Isaiah — Chapter 29
Synopsis Capitis
Synopsis: Oracle against 'Ariel' (Jerusalem) — the city shall be besieged and brought low but marvelously delivered. The great verse: v.13-14, 'This people honors me with their lips but their heart is far from me; therefore I will do a marvelous work among them' — cited by Christ (Mt 15:8-9) against Pharisaic tradition, and applied by Lapide to the Protestant heresy that substitutes human biblical interpretation for the Church's living tradition. The closing verses (v.17-24) promise Messianic restoration.
Verse 1
Woe to Ariel, Ariel, the city which David dwelt in: year is added to year, the solemnities are at an end. Ariel = 'lion of God' (Lapide) or 'altar of God' (Jerome) — Jerusalem.
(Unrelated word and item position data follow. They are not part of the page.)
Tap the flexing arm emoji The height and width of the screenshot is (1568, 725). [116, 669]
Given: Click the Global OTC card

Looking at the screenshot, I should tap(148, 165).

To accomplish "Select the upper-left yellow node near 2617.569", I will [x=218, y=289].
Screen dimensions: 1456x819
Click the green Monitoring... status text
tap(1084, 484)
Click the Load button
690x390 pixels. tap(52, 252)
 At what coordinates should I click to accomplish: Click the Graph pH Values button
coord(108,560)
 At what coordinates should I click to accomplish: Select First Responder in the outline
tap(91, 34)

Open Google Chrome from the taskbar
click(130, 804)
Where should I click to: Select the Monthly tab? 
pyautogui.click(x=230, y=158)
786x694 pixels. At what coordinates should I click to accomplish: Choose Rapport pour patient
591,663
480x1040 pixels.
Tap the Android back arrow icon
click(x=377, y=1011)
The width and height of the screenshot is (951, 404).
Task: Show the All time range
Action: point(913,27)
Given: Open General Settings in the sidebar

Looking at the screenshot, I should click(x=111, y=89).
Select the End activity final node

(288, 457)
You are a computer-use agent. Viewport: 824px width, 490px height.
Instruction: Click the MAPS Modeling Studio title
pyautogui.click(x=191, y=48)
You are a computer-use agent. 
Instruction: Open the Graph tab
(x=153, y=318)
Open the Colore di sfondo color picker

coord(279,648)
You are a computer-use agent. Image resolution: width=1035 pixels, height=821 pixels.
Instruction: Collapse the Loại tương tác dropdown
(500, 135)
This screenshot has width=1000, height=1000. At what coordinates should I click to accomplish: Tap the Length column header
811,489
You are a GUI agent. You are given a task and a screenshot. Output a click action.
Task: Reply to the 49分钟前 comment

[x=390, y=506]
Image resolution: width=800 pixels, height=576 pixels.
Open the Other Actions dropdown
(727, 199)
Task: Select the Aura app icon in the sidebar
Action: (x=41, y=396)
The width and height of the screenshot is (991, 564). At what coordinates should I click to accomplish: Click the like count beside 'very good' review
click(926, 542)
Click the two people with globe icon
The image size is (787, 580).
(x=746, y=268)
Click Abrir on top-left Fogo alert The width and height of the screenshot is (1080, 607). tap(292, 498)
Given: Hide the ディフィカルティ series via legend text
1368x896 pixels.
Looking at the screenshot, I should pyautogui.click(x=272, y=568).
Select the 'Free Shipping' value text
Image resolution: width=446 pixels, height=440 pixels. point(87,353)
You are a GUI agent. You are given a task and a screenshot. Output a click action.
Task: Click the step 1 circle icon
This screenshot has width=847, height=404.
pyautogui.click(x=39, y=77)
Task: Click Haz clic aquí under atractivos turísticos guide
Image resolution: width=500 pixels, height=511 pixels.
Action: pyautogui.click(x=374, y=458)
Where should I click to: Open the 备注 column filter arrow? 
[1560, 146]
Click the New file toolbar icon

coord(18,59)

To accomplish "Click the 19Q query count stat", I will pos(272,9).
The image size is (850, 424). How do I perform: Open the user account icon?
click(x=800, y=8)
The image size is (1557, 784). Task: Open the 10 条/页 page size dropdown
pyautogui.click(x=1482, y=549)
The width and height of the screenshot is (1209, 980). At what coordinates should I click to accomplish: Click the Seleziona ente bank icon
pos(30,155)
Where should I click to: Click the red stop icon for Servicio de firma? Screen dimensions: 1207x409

The double calling of its name (like 'Jerusalem, Jerusalem' in Luke 13:34) = lamentation and imminent judgment. 'Year is added to year' = feast follows feast while the people ignore the warnings.
Verse 5
But the multitude of thy strangers shall be like small dust, and the multitude of the mighty shall be as chaff that passeth away: and it shall be in a moment suddenly. The besieging armies of Sennacherib/Assyria will suddenly be reduced to dust — fulfilled in the Angel's single-night destruction. This miraculous reversal is one of Isaiah's strongest proofs of divine power.
Verse 11
And the vision of all shall be unto you as the words of a book that is sealed, which when they shall deliver to one that is learned, he shall say: I cannot read it: for it is sealed. The sealed book of prophecy: applied primarily to the blindness of the Scribes and Pharisees (who possessed the Scriptures but could not understand them), and secondarily to Protestant private interpretation without the Church's authority. Lapide: Scripture without the Church's interpretive tradition is a sealed book.
Verse 13
Quia appropinquat populus hic ore suo et labiis suis glorificat me, cor autem ejus longe est a me
Because this people draws near with their mouth and honors me with their lips, but their heart is far from me — Christ cites this against the Pharisees (Mt 15:8-9, Mk 7:6-7). Lapide: the Pharisees represent all formalists who practice external religion without interior conversion. The 'commandments of men' that they teach as doctrines = their human traditions substituted for or added to divine law. Applied to Protestants: they too add their own traditions (interpretations, confessions, sola scriptura itself) while claiming to follow Scripture alone — a new Pharisaism. The 'marvelous work' (v.14): God will confound the wisdom of the wise by the folly of the Cross (1 Cor 1:19 — Paul cites this verse).
Verse 14
Therefore behold I will proceed to cause an admirable work among this people, a great and wonderful work. The 'wonderful work' (opus admirabile) = the Incarnation and Redemption, confounding the worldly wisdom of the Scribes. Paul quotes this in 1 Cor.1:19 ('I will destroy the wisdom of the wise') against the worldly-minded Corinthians. The Church's missionary success where human wisdom failed = this 'wonderful work' in action.